Библиография работы состоит из 11 источников (по теме статьи на английском языке. Большинство работ написаны в последние 10 лет, одна работа 1989 и две работы 1998 года). Библиография в полной мере раскрывает предметную область исследования.
Апелляция к оппонентам представлена на уровне собранной информации, полученной автором в ходе работы над темой статьи и в библиографии.
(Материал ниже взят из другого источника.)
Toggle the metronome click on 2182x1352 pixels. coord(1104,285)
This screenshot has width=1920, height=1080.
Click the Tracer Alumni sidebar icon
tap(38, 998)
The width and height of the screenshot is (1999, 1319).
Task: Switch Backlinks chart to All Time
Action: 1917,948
Выводы автора вытекают из проделанной работы и объективны. Автор отмечает, что в появлении и развитии системы здравоохранения в Кении важнейшая роль «принадлежит колониальным властям и европейским специалистам. Существенное влияние на этом процессе в начале 1900-1920-х гг. оказали врачи южноазиатского происхождения, заложившие основы частной медицины». Несмотря на все объективные факторы, в том числе и нехватку средств в период Первой и Второй мировых войн британские власти добились в развитии системы здравоохранения в Кении большего успеха и к концу колониальной эпохи практически полностью были искоренены многие инфекционные болезни, преодолены недоверие к официальной медицине со стороны населения. Автор пишет, что «прививки стали нормой для коренного населения, снижены риски заболевания новорожденных столбняком и полиомиелитом. Велась планомерная агитационная работа по распространению санитарных норм и основ личной гигиены. Удалось выявить прямую взаимосвязь между недоеданием, паразитарными инфекциями и анемией. Открытие медицинских школ позволило наладить процесс подготовки кадров из числа местных жителей. Накопленный за этот период базис впоследствии был успешно использован кенийскими властями для развития сферы здравоохранения в эпоху независимости».
Статья имеет признаки научной новизны, будет интересна историкам, культурологам, социологам, медикам и широкой читательской аудитории.